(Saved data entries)
□ □ □

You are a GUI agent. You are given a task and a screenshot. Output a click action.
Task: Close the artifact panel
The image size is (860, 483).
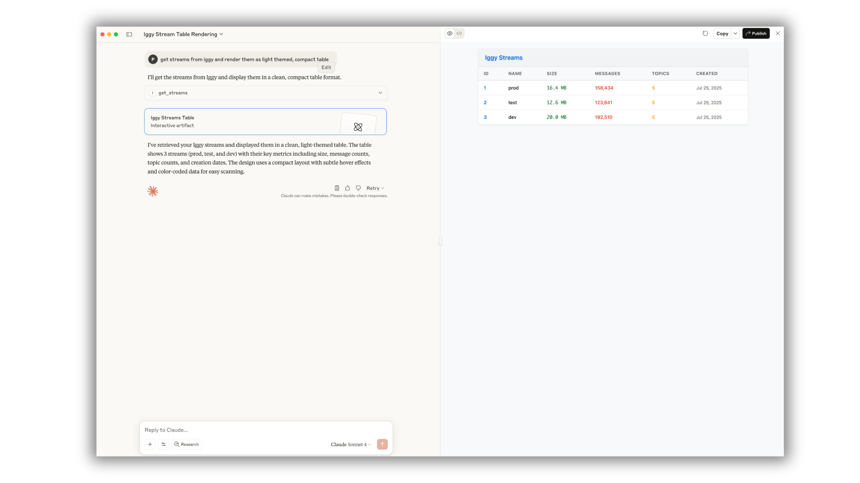[x=778, y=33]
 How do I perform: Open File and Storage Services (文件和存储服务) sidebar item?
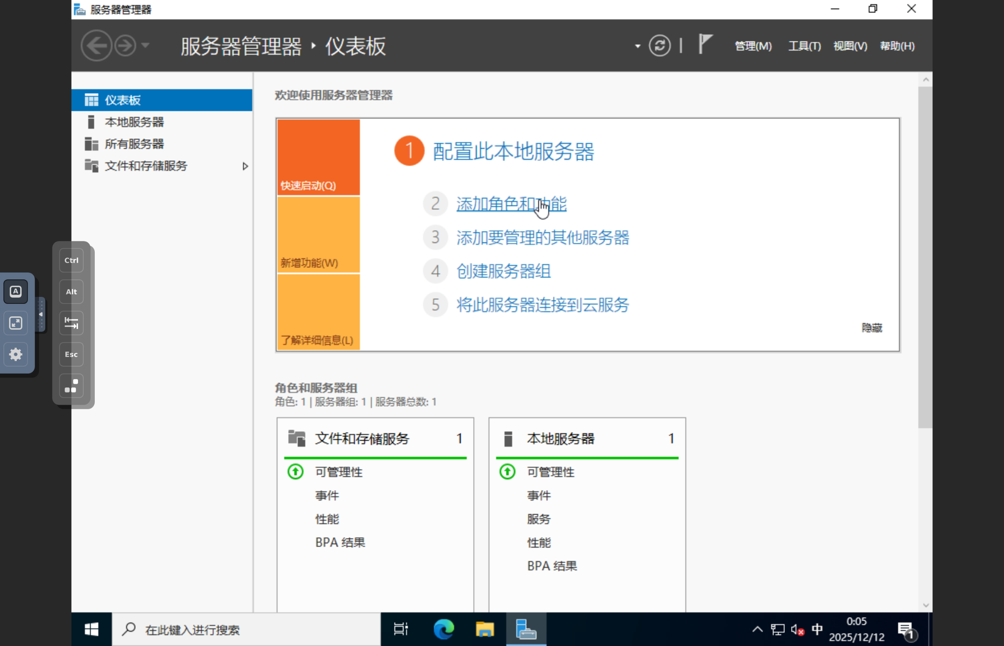[x=146, y=166]
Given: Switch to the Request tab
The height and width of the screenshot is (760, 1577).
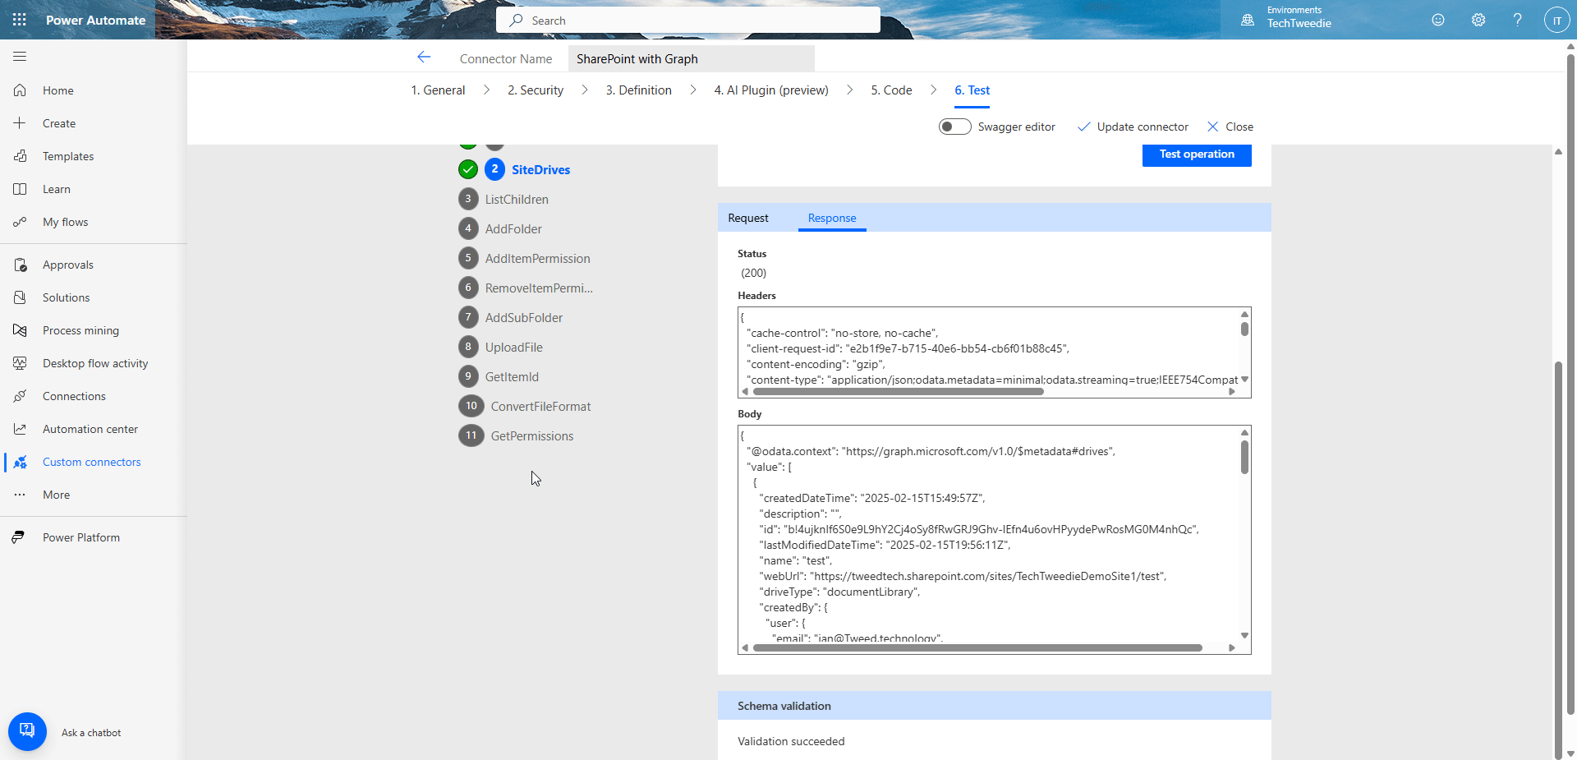Looking at the screenshot, I should (747, 218).
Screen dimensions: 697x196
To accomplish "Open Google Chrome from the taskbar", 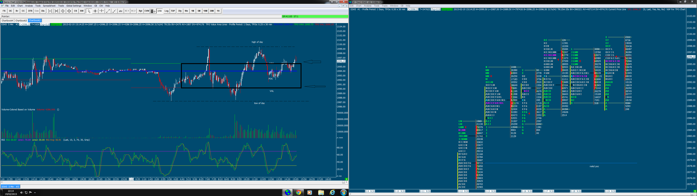I will (x=298, y=192).
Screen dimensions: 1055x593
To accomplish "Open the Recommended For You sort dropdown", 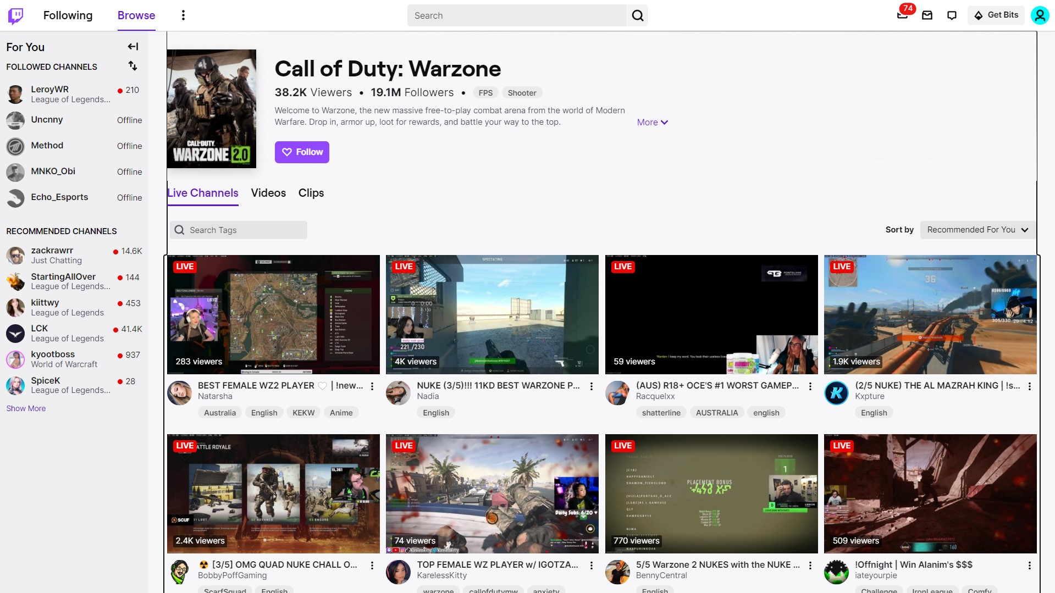I will pos(977,230).
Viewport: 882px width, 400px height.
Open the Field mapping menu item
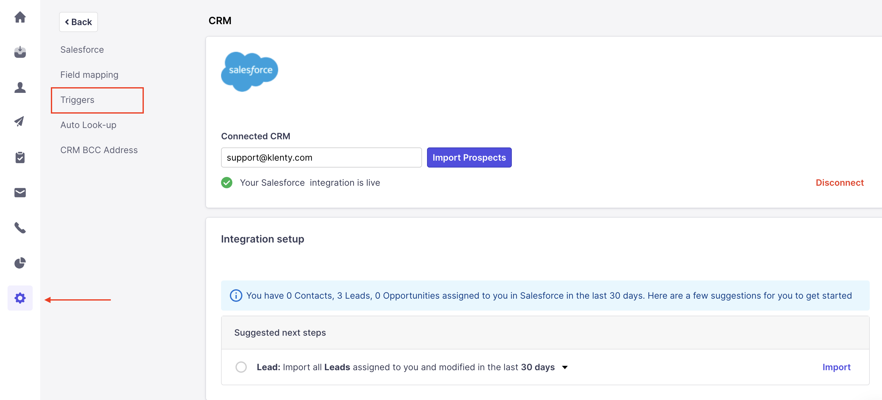click(x=89, y=75)
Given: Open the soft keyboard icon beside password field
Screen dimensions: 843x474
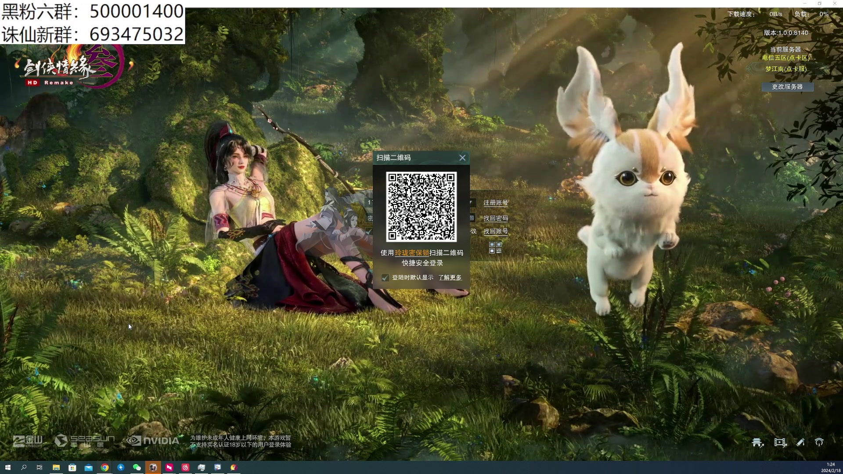Looking at the screenshot, I should (472, 218).
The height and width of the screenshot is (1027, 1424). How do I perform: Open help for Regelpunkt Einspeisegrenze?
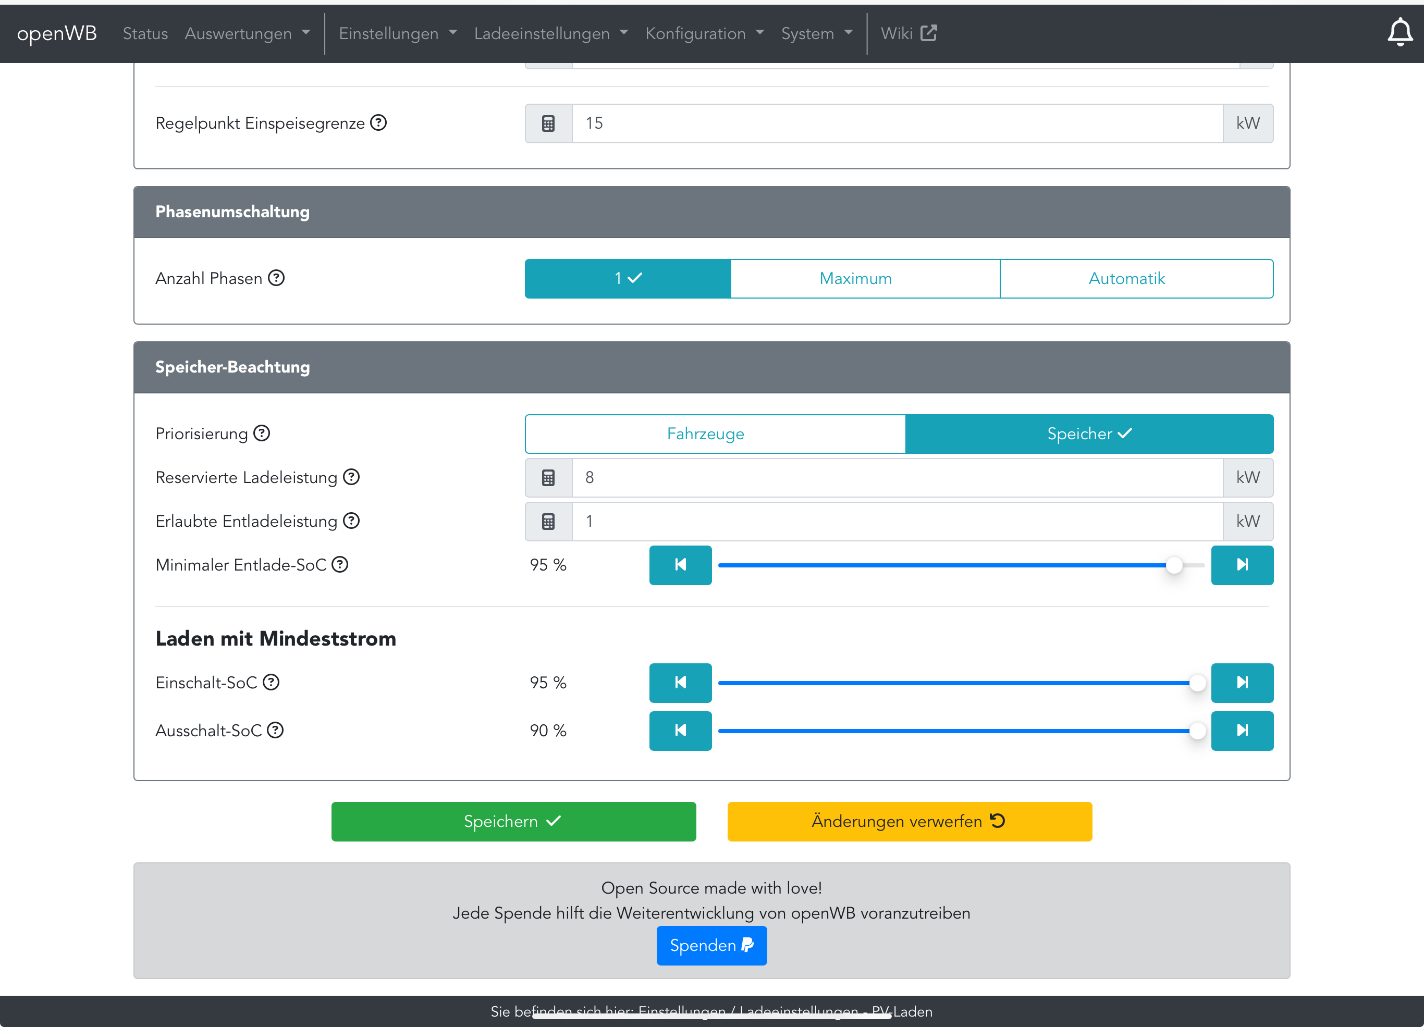379,122
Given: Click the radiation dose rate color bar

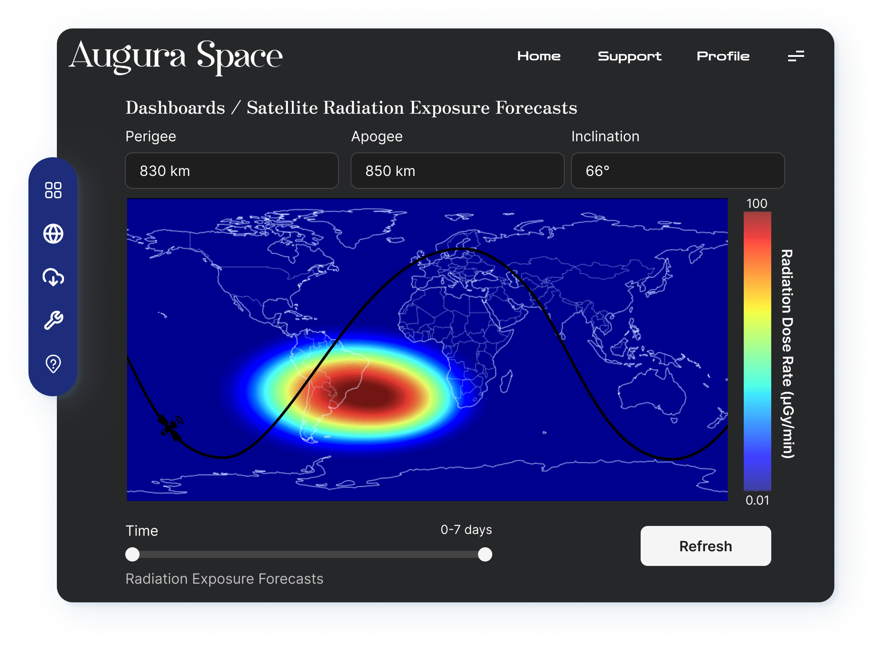Looking at the screenshot, I should coord(757,351).
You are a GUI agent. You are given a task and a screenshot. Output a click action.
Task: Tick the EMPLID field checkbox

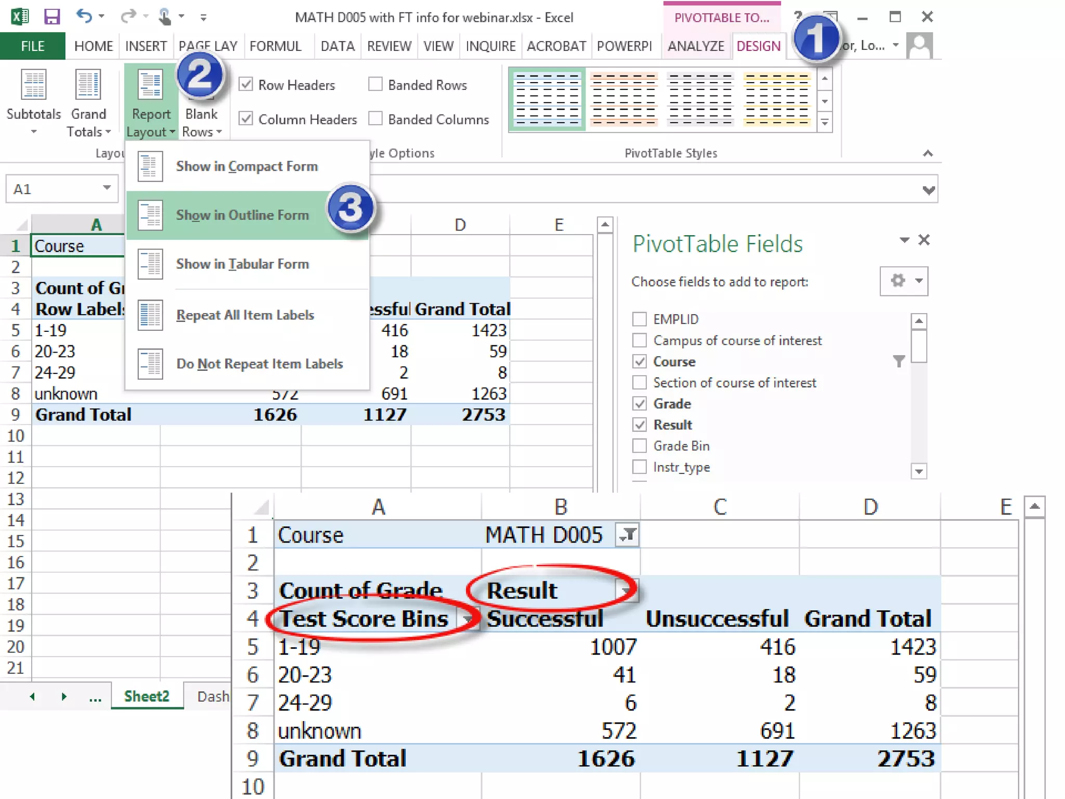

□ □ □

| Task requirements |
Your answer must consist only of the lines from the one containing "The height and width of the screenshot is (1027, 1424)." through the end of the entries, restated word for word, with no pictures.

| Expected output |
The height and width of the screenshot is (1027, 1424). How do I perform: Open help for Regelpunkt Einspeisegrenze?
379,122
Given: Click the radiation dose rate color bar

Looking at the screenshot, I should coord(757,351).
You are a GUI agent. You are given a task and a screenshot. Output a click action.
Task: Tick the EMPLID field checkbox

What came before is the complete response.